The journal Science wrote an article about me (free registration req.) released in this week's edition. It's not bad -- at least it gets all the facts right which, evidenced by numerous previous experiences, is a real accomplishment in journalism, kudos to the author Mitch Leslie. The article is a "Curious Character" kind of story which is a relief as I feared that it would be a "Man loses legs, runs marathon" story. Unfortunately it has only a touch of what I hoped for which was a "Want to get into science from the outside? You can! This guy did" story.

I get asked about my odd non-academic entry into the world science all the time. And I very much hope that my example demonstrates that if you dream of playing the ultimate-nerd-sport of pure science research then just do it. Not only is it possible to enter the so-called ivory towers from the outside but it was easier than I ever imagined. My outsider’s knowledge base was both sufficient and valuable. When I got into science I thought it would take a long time before I could contribute anything. I was pleased to quickly realize that I wildly underestimated what my contributions would be.
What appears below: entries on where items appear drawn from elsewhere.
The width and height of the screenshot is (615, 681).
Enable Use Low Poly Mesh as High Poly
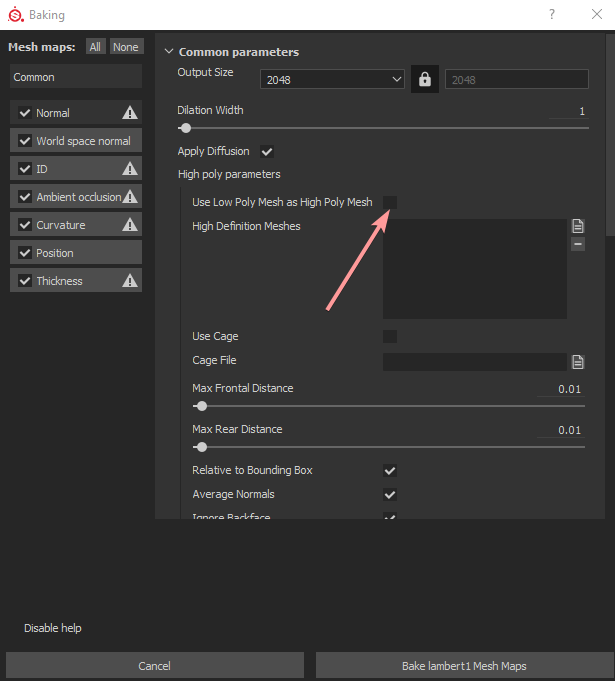coord(390,202)
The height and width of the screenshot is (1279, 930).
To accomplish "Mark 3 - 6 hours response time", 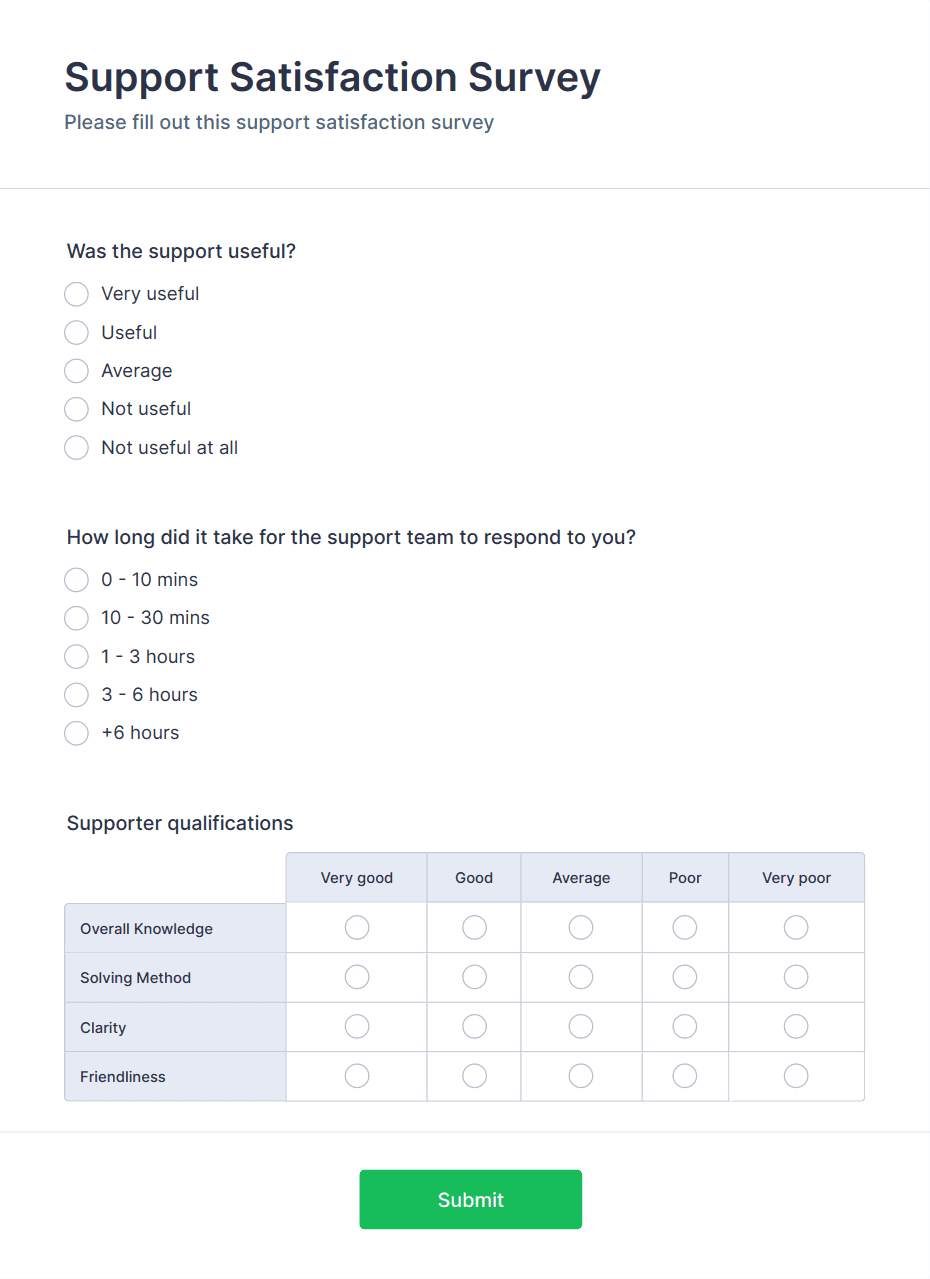I will [76, 695].
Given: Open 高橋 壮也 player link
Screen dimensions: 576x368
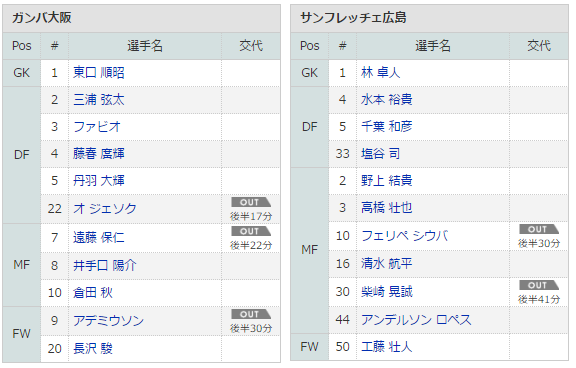Looking at the screenshot, I should tap(386, 208).
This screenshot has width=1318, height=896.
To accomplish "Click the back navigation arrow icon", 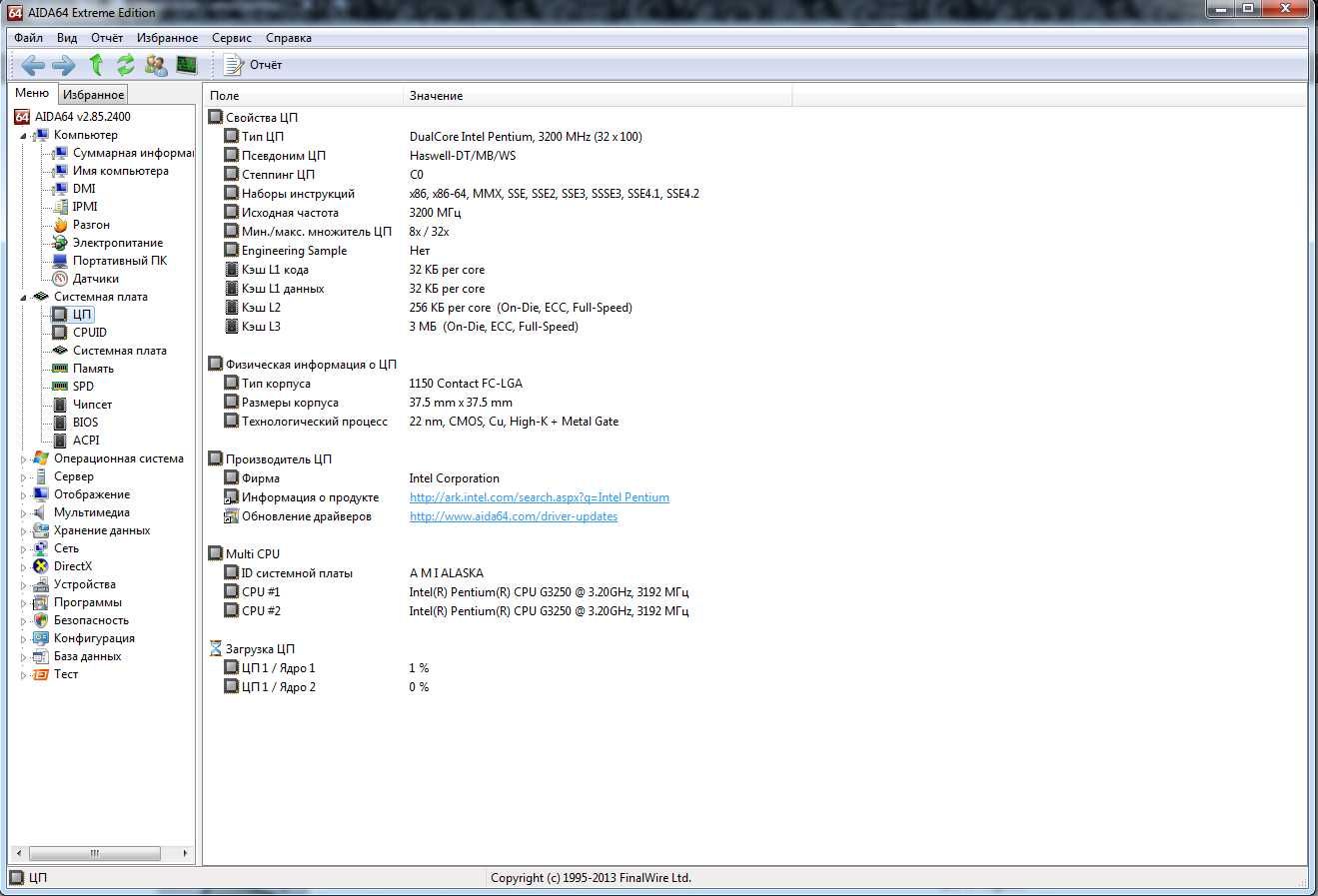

My entry story boils down to this. I went down to UT, talked to a graduate adviser who gave me the party-line ("first get a GED, then get an undergraduate degree, then ... "). As I left that adviser's office, discouraged, I asked for a name of a professor who might be into certain subjects and he mentioned Edward Marcotte's name. I took Edward to lunch and we became instant friends because we share a huge enthusiasm for all things nerdy. After hours of geeking-out together he asked: "So what do you want to do?" and I said, "I don't know, just hang out and learn stuff." "Cool," he replied, "there's a desk. Meetings are on Fridays".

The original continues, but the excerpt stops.